The Arabist

The Arabist

By Issandr El Amrani and friends.

In Translation: Eissa on the success of Egypt's revolution

We are back with translations from the awesome Industry Arabic, purveyors extraordinaire of linguistic services. It's been a while, and I wanted to capture the reaction to Morsi's rise in the last month from a major voice in the Egyptian media, Ibrahim Eissa, long one of the most strident critic of the Mubarak regime and a figure of the revolution.

The piece below seems to me somewhat extreme, but it is not necessarily from an anti-Islamist perspective — although certainly an anti-MB perspective. Eissa occupies a limbo between nationalist, socialist and Islamist in the Egyptian commentariat and has emerged as one of strongest non-felool voices in the media. I think it speaks of the disappointment of many of the revolutionaries, if not necessarily of a majority of Egyptians.

The Success of Our Failed Revolution

Ibrahim Eissa, al-Tahrir, August 28 2012.

The moment of truth has arrived.

We must be courageous and recognize that the January 25 revolution has failed up to now.
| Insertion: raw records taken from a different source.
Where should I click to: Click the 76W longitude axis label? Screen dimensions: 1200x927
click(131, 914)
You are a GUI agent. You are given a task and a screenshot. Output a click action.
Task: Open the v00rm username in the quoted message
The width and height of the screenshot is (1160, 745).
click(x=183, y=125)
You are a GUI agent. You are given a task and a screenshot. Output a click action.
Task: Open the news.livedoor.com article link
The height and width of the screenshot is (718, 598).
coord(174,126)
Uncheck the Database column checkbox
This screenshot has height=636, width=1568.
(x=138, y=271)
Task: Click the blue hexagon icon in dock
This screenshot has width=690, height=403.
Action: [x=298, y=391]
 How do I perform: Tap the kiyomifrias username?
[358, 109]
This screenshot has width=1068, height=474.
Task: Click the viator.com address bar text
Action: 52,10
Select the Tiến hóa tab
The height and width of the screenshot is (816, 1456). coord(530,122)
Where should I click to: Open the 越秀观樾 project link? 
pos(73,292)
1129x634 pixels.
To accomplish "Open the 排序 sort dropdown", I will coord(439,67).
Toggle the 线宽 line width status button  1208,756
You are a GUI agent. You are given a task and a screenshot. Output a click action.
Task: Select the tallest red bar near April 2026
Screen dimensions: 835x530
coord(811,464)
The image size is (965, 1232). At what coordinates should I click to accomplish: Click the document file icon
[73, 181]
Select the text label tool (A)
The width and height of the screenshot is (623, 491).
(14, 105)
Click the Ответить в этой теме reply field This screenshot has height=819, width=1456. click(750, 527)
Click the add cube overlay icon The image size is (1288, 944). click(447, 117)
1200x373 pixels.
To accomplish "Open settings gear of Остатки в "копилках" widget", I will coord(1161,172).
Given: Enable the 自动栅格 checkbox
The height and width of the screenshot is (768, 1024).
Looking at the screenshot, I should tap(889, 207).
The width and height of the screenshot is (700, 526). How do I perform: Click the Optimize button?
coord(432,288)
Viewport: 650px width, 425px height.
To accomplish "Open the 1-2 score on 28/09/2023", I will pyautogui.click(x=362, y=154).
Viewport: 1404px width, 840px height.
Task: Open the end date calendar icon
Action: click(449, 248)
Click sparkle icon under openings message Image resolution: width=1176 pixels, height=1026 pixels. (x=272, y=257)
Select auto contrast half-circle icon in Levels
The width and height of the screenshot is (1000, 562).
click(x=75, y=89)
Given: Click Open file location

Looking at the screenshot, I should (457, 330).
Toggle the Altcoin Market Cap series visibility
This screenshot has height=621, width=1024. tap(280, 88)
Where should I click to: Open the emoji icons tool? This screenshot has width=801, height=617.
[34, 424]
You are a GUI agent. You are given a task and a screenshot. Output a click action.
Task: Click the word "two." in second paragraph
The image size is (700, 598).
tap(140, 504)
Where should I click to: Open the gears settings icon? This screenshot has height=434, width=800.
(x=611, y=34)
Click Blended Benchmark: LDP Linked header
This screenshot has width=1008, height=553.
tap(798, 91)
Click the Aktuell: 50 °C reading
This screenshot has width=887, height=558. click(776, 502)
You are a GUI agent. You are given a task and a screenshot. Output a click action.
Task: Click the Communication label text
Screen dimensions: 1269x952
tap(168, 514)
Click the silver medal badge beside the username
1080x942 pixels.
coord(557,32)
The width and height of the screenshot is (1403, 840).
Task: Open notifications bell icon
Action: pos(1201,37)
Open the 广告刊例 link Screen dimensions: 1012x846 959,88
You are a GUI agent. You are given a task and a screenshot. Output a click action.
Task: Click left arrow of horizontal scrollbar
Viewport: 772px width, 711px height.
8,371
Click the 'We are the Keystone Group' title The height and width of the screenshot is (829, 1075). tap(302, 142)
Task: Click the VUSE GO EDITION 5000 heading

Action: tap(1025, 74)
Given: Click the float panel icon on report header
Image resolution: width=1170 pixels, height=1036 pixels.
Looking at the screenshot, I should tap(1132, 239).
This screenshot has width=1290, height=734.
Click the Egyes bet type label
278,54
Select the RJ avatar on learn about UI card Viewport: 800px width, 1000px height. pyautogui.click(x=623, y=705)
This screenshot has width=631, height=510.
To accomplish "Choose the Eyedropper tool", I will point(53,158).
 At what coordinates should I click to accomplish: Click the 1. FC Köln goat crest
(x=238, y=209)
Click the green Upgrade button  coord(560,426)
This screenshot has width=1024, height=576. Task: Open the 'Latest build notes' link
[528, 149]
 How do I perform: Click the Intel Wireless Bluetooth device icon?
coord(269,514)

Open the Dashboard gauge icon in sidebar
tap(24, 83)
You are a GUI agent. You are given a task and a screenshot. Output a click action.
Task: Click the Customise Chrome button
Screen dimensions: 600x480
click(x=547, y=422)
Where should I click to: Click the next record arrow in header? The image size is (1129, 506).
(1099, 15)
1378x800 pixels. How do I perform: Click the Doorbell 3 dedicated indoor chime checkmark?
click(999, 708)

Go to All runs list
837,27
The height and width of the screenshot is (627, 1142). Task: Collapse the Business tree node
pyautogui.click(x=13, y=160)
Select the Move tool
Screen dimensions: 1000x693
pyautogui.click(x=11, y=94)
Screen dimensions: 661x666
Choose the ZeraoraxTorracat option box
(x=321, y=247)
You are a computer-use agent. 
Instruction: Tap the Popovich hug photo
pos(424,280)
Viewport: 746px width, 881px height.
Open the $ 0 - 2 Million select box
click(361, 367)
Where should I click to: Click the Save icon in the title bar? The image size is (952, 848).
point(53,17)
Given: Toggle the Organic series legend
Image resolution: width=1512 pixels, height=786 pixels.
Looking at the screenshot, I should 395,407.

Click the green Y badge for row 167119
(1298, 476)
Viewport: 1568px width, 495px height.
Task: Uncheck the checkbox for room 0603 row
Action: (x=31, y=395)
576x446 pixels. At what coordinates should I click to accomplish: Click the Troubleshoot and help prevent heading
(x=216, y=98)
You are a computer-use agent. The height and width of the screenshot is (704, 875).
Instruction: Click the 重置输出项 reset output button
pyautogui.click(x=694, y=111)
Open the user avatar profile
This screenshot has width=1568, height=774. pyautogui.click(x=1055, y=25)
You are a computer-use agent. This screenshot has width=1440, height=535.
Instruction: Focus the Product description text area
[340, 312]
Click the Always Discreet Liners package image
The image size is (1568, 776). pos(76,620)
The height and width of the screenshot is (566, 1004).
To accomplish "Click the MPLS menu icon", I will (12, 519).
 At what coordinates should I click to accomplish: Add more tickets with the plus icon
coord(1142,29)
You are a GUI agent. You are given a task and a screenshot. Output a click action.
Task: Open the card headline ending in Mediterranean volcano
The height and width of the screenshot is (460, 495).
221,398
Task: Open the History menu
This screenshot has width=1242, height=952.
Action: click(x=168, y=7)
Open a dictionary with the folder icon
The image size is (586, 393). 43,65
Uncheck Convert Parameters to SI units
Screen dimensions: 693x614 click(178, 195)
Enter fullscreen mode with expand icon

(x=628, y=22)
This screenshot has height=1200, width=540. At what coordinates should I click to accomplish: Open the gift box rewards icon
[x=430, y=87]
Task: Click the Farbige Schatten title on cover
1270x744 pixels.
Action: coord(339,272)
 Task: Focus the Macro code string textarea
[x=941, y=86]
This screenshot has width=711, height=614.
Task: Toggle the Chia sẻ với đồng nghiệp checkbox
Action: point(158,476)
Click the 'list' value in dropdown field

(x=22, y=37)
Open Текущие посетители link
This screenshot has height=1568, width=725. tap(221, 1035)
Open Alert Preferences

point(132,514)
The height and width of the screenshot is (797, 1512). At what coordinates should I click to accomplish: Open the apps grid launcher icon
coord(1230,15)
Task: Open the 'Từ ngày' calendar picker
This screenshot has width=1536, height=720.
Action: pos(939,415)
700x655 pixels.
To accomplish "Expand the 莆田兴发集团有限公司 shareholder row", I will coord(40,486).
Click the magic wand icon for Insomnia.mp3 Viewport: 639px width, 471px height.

I don't want to injure anyone or break the cocoon of illusion inhabited by many of those who marched in the protests of January 25 and the Day of Rage, or who rejoiced and praised the day Mubarak stepped down, and those addicted to applying the label "revolutionaries" to themselves on Facebook pages and Twitter accounts or in café squabbles. Those people can remain in their cocoon, since that is the best place for those with special – revolutionary – needs to reside.

Let's have the honesty of a surgeon who tells a patient that he has a tumor that will kill him within three months, and say that the success of the revolution does not consist in the number of participants, the justice of the cause, or how many sacrifices and victims it leaves. Rather, its success depends on seeing its aims realized.

In that case, the revolution was launched in order to topple the regime. So was it toppled?

Please do not make me laugh and tell me how Mubarak stepped down and was imprisoned along with his cronies. This joke does not bear out the seriousness of what we are talking about, as this was not the regime that we are trying to bring down.

Also do not parrot the notion that President Morsi's decision to remove Field Marshal Tantawi and Lieut. Gen. Sami Anan has ended military rule. The revolution is obviously what ushered in Tantawi and his elderly Military Council with thanks and praise through its chants that "the Army and the People are one hand!" That chant had been true until we discovered that we are disabled with that one hand, since one hand alone cannot clap, or tear down and rebuild.

Moreover, Mubarak's rule was not a military regime, but a corrupt police state par excellence. As a result, there was no military rule to topple, since it was not ruling. It was only present in the slogans of our enthusiastic young people, who had been stifled by oppressive and stupid actions.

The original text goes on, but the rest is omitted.